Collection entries
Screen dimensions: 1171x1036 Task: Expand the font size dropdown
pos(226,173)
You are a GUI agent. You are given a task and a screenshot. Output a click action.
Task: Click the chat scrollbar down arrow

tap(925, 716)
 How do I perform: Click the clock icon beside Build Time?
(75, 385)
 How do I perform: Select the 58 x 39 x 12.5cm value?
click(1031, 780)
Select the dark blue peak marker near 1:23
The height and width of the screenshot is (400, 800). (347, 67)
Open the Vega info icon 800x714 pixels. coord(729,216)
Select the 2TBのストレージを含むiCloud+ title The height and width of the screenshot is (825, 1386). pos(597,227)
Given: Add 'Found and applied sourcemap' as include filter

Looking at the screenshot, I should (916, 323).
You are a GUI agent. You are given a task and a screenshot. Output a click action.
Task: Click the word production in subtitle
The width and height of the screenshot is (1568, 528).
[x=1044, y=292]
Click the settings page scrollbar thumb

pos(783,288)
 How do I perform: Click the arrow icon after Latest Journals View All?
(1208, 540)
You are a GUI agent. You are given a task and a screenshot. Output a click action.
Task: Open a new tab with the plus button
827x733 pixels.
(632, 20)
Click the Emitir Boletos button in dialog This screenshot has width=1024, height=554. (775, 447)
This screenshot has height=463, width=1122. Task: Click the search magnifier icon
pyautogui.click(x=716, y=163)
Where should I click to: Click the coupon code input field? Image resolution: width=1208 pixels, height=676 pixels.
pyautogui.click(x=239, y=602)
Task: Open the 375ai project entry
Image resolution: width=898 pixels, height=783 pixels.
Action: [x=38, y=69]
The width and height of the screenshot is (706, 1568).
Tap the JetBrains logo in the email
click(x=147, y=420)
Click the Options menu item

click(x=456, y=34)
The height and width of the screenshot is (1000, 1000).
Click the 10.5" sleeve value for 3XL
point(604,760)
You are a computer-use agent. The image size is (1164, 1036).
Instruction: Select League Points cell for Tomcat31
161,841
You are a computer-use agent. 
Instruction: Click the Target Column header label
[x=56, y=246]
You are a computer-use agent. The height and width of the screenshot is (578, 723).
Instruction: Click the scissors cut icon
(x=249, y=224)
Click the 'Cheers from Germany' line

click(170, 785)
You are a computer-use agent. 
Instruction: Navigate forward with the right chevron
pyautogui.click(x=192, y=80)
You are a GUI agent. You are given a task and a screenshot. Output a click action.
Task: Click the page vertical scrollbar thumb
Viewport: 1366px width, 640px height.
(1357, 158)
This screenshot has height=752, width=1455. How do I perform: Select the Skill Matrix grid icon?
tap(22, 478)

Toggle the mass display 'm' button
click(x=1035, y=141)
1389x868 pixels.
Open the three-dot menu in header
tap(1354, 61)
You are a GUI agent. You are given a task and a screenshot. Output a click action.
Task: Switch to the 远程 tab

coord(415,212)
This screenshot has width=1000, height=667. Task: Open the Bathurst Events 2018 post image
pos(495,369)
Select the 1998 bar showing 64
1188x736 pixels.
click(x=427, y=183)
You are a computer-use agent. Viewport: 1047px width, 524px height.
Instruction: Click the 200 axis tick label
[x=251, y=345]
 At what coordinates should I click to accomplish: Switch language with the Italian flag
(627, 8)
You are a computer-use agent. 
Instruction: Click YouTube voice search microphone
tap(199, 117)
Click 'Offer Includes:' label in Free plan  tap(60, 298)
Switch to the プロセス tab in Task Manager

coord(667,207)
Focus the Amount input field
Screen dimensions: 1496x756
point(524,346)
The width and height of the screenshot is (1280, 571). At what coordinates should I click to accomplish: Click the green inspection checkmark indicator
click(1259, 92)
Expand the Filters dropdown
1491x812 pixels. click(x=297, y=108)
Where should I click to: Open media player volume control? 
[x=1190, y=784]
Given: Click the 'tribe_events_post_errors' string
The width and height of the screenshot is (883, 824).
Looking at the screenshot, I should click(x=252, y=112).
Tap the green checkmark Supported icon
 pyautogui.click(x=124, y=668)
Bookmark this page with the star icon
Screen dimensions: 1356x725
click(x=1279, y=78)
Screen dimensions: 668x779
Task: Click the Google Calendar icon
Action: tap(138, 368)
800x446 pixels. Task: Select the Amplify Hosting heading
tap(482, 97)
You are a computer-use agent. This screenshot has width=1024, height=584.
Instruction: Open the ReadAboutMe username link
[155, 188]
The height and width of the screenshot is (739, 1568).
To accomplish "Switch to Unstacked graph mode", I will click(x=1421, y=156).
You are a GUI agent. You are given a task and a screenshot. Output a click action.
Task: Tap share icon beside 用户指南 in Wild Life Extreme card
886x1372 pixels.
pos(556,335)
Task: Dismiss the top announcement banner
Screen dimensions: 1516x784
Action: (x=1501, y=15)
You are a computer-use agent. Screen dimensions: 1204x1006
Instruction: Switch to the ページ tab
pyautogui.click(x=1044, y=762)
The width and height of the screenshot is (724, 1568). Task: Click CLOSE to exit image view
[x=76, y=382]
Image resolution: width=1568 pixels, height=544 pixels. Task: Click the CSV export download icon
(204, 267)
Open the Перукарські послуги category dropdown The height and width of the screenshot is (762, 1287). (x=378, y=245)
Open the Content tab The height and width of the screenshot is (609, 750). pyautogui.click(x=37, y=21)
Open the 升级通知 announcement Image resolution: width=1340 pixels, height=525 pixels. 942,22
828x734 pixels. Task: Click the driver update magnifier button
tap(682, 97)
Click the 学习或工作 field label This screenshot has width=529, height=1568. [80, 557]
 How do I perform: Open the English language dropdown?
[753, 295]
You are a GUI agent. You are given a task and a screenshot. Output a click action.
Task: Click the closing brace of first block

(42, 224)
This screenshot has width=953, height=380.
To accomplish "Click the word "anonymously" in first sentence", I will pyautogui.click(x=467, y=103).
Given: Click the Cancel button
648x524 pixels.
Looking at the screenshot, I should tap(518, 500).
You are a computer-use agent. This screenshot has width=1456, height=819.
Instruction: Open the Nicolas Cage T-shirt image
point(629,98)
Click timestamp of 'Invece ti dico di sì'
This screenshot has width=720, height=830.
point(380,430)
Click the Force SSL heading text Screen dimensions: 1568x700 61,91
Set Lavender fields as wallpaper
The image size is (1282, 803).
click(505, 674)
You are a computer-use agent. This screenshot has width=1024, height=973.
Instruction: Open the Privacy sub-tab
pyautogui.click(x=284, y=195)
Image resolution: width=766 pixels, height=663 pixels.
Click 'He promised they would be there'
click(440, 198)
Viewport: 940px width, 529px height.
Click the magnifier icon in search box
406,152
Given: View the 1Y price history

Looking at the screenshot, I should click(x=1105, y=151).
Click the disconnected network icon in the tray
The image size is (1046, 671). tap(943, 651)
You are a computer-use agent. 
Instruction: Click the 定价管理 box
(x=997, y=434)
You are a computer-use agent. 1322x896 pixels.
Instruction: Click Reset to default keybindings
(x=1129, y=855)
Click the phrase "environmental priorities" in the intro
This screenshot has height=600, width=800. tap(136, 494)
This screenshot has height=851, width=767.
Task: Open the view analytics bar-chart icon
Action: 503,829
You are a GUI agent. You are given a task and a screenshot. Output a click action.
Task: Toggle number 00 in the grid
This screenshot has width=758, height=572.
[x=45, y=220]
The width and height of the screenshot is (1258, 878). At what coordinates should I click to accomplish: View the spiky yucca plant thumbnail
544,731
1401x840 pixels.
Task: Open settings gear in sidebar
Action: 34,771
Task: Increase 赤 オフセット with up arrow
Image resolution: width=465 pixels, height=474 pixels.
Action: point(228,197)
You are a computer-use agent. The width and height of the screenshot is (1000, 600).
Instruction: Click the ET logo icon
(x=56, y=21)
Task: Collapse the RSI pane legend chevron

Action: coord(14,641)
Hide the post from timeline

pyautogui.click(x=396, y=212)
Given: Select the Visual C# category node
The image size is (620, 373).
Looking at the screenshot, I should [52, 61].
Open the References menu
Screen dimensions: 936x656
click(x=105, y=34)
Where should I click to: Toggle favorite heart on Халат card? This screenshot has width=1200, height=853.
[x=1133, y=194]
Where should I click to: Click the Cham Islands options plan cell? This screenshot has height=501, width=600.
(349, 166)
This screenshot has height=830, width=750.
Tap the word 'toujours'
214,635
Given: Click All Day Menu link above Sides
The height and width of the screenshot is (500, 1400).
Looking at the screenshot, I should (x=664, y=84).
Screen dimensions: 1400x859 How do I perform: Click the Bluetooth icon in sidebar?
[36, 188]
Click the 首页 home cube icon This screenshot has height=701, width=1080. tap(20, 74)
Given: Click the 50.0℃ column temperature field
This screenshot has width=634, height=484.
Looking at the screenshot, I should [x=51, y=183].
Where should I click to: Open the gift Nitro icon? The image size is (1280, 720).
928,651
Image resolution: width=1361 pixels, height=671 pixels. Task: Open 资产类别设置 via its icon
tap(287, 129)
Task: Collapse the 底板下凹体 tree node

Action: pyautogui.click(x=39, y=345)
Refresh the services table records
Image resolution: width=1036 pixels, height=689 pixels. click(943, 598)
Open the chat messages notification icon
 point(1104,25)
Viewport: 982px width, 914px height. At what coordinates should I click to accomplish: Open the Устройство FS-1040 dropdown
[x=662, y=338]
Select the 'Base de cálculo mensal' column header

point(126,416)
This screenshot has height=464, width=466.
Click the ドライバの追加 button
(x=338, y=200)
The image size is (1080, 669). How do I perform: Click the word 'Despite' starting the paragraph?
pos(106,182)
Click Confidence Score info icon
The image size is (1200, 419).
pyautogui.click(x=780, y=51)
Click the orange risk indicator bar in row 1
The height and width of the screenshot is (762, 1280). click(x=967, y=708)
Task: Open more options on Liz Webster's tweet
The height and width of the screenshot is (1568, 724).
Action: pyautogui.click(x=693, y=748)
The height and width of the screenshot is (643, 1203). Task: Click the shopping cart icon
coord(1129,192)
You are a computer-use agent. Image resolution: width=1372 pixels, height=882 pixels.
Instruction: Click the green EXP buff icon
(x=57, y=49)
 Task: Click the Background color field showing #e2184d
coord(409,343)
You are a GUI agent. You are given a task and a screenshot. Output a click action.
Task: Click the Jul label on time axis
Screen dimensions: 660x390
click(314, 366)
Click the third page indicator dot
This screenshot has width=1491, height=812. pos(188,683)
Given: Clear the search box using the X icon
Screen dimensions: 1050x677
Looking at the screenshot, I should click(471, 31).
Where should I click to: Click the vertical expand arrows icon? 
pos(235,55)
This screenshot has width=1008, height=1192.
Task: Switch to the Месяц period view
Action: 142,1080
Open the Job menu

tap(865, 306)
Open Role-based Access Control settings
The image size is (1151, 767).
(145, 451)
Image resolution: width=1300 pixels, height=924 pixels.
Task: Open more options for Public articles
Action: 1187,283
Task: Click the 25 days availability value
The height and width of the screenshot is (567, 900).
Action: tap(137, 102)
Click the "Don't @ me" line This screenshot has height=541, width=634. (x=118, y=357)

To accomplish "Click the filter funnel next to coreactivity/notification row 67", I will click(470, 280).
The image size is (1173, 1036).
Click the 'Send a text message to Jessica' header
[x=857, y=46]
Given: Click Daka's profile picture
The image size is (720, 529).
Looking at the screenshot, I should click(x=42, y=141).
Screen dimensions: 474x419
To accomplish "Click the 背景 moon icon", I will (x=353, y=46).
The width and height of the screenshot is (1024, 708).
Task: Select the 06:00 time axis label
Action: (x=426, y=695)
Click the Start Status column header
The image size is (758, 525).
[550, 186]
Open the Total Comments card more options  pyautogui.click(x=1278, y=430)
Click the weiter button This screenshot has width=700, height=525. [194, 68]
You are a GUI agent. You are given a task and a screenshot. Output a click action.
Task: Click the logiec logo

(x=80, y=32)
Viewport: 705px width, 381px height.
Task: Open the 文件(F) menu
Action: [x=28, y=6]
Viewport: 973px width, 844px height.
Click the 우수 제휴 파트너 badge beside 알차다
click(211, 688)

◆ Task brief ◆
The answer is the line with "Click the 'Send" plus every line after it to the last line of the entries above, copied exactly and with no other lines.

◆ Answer box ◆
Click the 'Send a text message to Jessica' header
[x=857, y=46]
Given: Click Daka's profile picture
The image size is (720, 529).
Looking at the screenshot, I should click(x=42, y=141).
Screen dimensions: 474x419
To accomplish "Click the 背景 moon icon", I will (x=353, y=46).
The width and height of the screenshot is (1024, 708).
Task: Select the 06:00 time axis label
Action: (x=426, y=695)
Click the Start Status column header
The image size is (758, 525).
[550, 186]
Open the Total Comments card more options  pyautogui.click(x=1278, y=430)
Click the weiter button This screenshot has width=700, height=525. [194, 68]
You are a GUI agent. You are given a task and a screenshot. Output a click action.
Task: Click the logiec logo

(x=80, y=32)
Viewport: 705px width, 381px height.
Task: Open the 文件(F) menu
Action: [x=28, y=6]
Viewport: 973px width, 844px height.
Click the 우수 제휴 파트너 badge beside 알차다
click(211, 688)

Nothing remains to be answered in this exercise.